Similar to Money, Dear Boy except the creator's goal in many instances is avoid losing money as a result of getting sued for breach of contract and having to expend legal costs and (in the worst case scenario) damages.
For a creator involved in a contractual obligation project, the obligation aspect looms over everything. A typical example is when there's a final project left in a long-term agreement between parties whose relationship has soured. The enthusiasm for this last project may be low since at least one party just wants to get it over with and end the deal. Other times, the Contractual Obligation Project may be one creators will do just so they can get to do another more enticing project that's also part of the deal. This does not mean a Contractual Obligation Project is all but guaranteed of being a dud.
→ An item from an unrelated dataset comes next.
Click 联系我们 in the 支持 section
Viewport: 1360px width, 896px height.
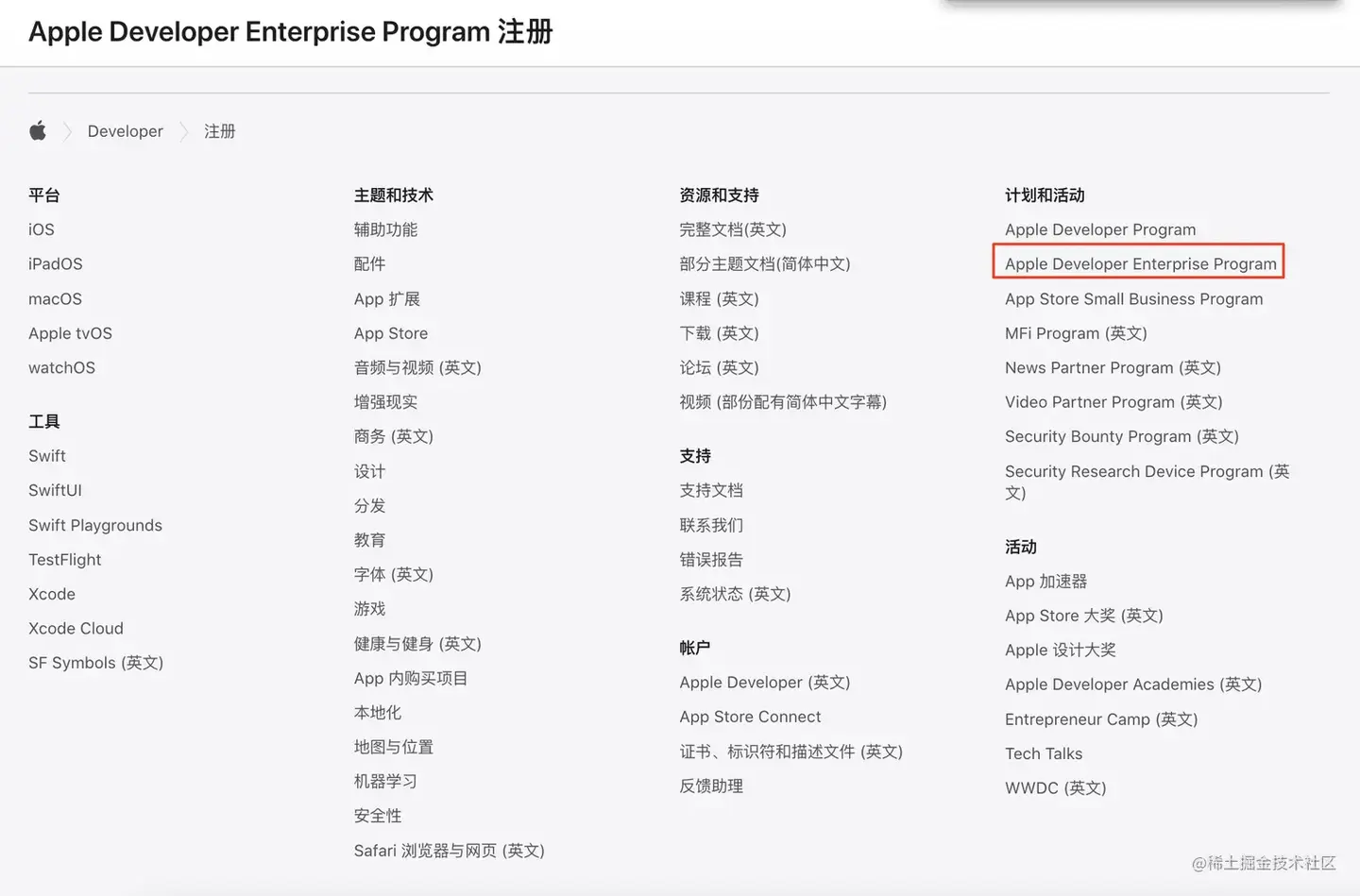pos(711,525)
There are times when, in spite of everything, the final product will end up being financially successful, award-winning, and well-regarded.
Compare Ashcan Copy.
- Even though the film ended up winning her an Academy Award, Elizabeth Taylor never liked Butterfield 8 and only did the movie because it was required under her contract.
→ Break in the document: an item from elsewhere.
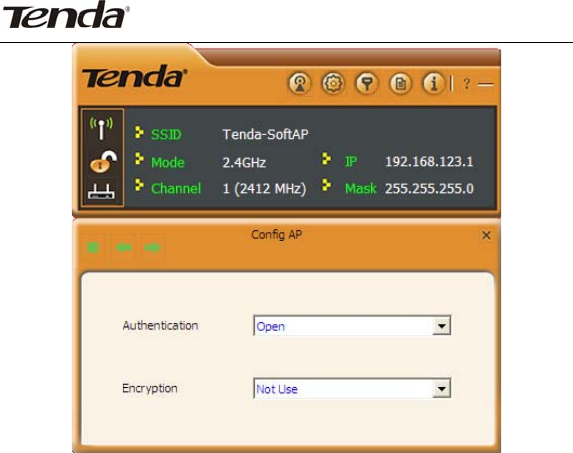Minimize the Tenda utility window

pos(486,84)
- The Cat in the Hat is an example due to Mike Myers and Bo Welch being forced under threat of a lawsuit to work on the movie.
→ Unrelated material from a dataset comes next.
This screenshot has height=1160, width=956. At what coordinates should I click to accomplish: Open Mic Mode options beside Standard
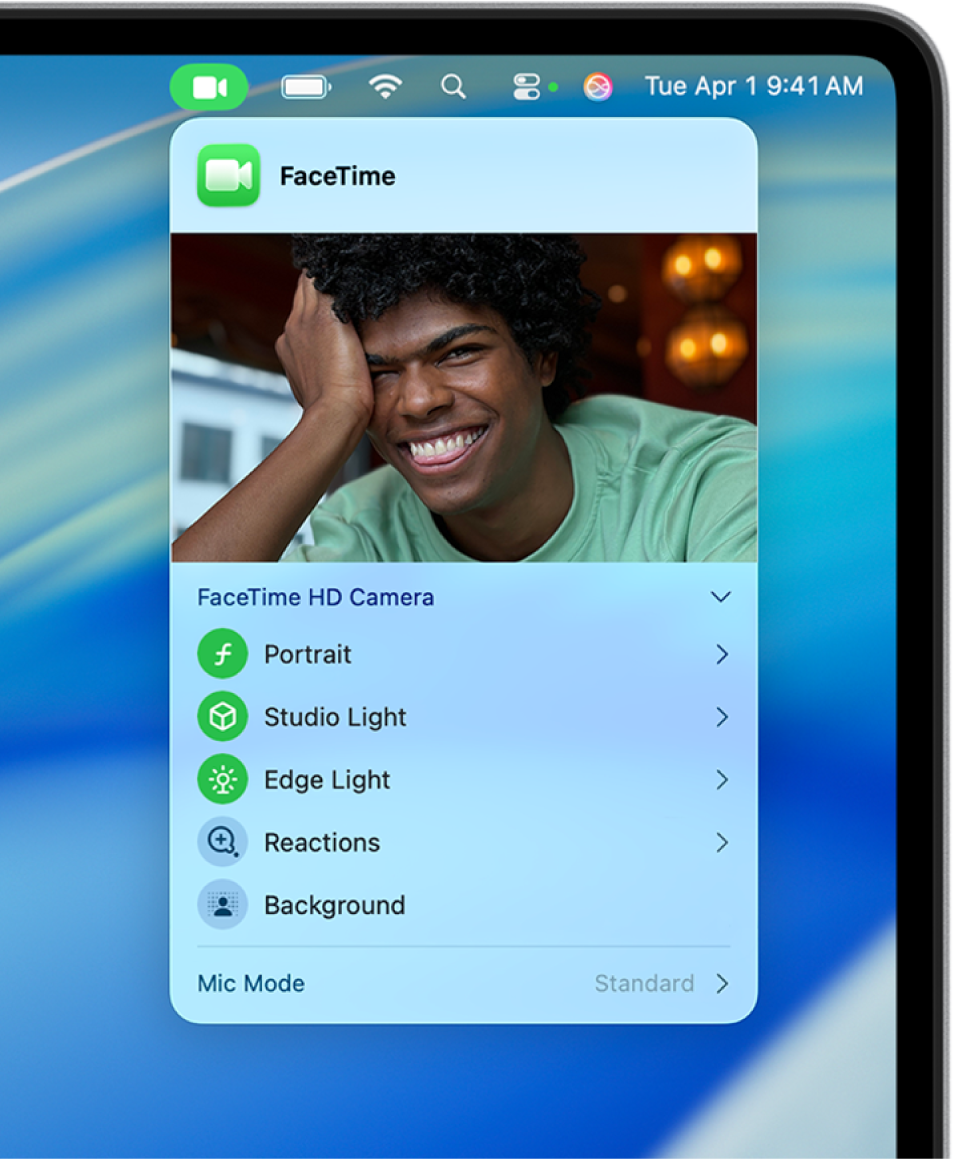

- The existence of Cutthroat Island had a lot to do with it being a Contractual Obligation Project for many of the people involved. The producers, for example were obligated to make the film because the money had already been raised and star Geena Davis and director Renny Harlin were contractually tied to do it.
- Kelly Clarkson pretty much said this for the execrable From Justin to Kelly – "Two Words: contractually obligated!"
- Jessica Chastain was given a starring role in Crimson Peak provided that she would also later appear in The Huntsman: Winter's War.
- Clark Gable and Claudette Colbert thought It Happened One Night would flop and were only in the film to fulfill contractual obligations. Both would go on to win Oscars for the movie which also won for Best Picture.
- The Beatles signed a contract with United Artists in late 1963 to make three movies, two of which were the very well-received A Hard Day's Night and Help!. Yellow Submarine was intended by the band to be their third, but as it was an animated film and was Not Quite Starring the Fab Four themselves (they decline to voice their likenesses, and appeared exclusively in a short cameo at the end of the film), the studio said it didn't satisfy their contract. Eventually, UA wound up distributing Let It Be.
- Sylvester Stallone starred in Over the Top purely to fulfill his contract with Cannon Films.
- Paul Newman agreed to star in When Time Ran Out... out of contractual obligation and later called it the worst film he ever did. On the bright side, much of Newman's salary from the movie provided the seed money to begin his successful charity, Newman's Own.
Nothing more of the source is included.